[Tareas a realizar]:
**a)** Reproduce el pasaje del texto sobre los libros que arranca con las palabras que contienen "He sostenido toda" y cierra con "mojan los libros.".
**b)** Por favor, continúa el texto sobre los libros a partir de su última oración.

[Texto de lectura]:
+---+

Nuestras madres, unas santas ellas, la tenían en su registro habitual, junto con otras nada despreciables como "me vais a quitar la vida", "porque te lo digo yo, que soy tu madre" y "recoge tu cuarto, que parece una leonera". Aunque, quizá, la que más hayamos sufrido todos es la de "¿qué horas son éstas de venir?".
Bueno, creo que me estoy desviando del tema de hoy, el tesauro para madres lo dejaré para otro día, que ahora me da la risa...
He sostenido toda la vida, sostengo y sostendré, per saecula, que no tener sitio para guardar un libro no es motivo para no tenerlo, sino una excusa que utilizan los copardes y aquéllos a los que no les gusta leer para tener el saloncito de su casa más bonito que un San Luis con refajo nuevo y ponernos a todos los dientes largos cuando vemos el nuestro, que los libros no caben en las estanterías y se agrupan en montones por el suelo, el techo, las paredes y la cisterna del váter. Pa eso, ole la polla de mi hemmana, que tiene hasta un revistero... en el váter, así no se le mojan los libros.
La librera a la que siempre voy me dijo en una ocasión que tenía unos cincuenta mil libros (jaaarl), pero no en la tienda, sino en su casa y que, ciertamente, a veces se angustiaba un poco, cuando no podía ni meterse en la cama sin tener que quitar antes la Enciclopedia Británica de encima. Imaginad que queréis echar un polvo y tenéis que levantar cuatrocientos volúmenes de a cinco kilos cada uno, como que se te quitan las ganas. Porque, para colmo, ella no es como yo, que le vale cualquier cosa que sea divertida, no: a ella le molan los diccionarios, imaginad, tropemil volúmenes, tochos enormes y, además, la espada de Damocles pendiendo sobre tí constantemente: ¿Sacarán un nuevo volumen de apéndices, no, podió podió, que se me hunde el piso?

+---+

Listado de datos:
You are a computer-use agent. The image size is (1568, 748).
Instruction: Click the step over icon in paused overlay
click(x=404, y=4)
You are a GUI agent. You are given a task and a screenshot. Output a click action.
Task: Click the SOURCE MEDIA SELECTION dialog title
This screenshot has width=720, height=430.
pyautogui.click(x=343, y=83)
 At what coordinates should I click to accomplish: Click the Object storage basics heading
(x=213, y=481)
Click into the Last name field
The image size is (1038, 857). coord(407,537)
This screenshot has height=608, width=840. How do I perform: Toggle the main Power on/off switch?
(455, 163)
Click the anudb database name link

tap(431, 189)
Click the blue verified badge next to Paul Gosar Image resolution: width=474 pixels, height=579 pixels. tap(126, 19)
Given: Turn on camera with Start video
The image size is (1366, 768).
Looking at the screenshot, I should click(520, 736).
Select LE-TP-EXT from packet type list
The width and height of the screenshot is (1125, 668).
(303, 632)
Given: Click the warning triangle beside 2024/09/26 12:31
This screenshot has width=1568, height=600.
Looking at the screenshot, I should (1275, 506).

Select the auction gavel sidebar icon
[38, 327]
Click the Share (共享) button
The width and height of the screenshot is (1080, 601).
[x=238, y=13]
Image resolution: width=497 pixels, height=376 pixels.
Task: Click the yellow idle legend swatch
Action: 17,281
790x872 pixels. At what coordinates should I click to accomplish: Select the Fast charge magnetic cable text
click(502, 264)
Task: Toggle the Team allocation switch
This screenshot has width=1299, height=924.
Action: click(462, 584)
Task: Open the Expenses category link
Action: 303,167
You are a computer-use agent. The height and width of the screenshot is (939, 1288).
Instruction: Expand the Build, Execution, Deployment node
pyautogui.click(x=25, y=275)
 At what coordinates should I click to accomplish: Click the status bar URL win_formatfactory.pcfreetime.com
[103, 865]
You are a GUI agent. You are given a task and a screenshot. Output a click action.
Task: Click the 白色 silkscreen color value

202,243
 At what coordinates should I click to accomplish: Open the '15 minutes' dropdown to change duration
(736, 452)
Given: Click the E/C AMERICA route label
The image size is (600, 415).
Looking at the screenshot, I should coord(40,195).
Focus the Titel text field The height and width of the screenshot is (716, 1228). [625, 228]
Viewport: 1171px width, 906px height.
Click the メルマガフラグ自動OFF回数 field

+---+

[Resultados por tarea]:
**a)**
He sostenido toda la vida, sostengo y sostendré, per saecula, que no tener sitio para guardar un libro no es motivo para no tenerlo, sino una excusa que utilizan los copardes y aquéllos a los que no les gusta leer para tener el saloncito de su casa más bonito que un San Luis con refajo nuevo y ponernos a todos los dientes largos cuando vemos el nuestro, que los libros no caben en las estanterías y se agrupan en montones por el suelo, el techo, las paredes y la cisterna del váter. Pa eso, ole la polla de mi hemmana, que tiene hasta un revistero... en el váter, así no se le mojan los libros.

**b)**
Comparada con la suya, mi biblioteca es una caca de la vaca pero, de verdad, con unos tres mil ya me muero, no sé cómo imaginarme cincuenta mil en hileras, en montones, bajo el sofá (mi fantasma estaría encantado), en el tendedero, en dramático equilibrio... todo para que, siempresiempresiempre, el que necesites esté en la fila de atrás de la estantería más alejada, o en la parte de abajo de un montón de unos veinticinco y se te caiga todo en los pies mientras lo mueves. Uséase, que tampoco es tan pequeña mi biblioteca.
Encima, con los tiempos que corren, seguro que ya os habéis dado cuenta que es más barato pillar un libro que salir una tarde y que, si te dosificas, te da para todo el fin de semana (no siempre, pero vosotros intentadlo, todo sea por el ahorro), con lo que puedes llegar a fin de mes un poco menos agobiada si te compras un buen libraco que si te tomas unas cañas que, como ya dije el otro día ("decíamos ayer") aunque quieras una sola, acaban siendo tropecientas.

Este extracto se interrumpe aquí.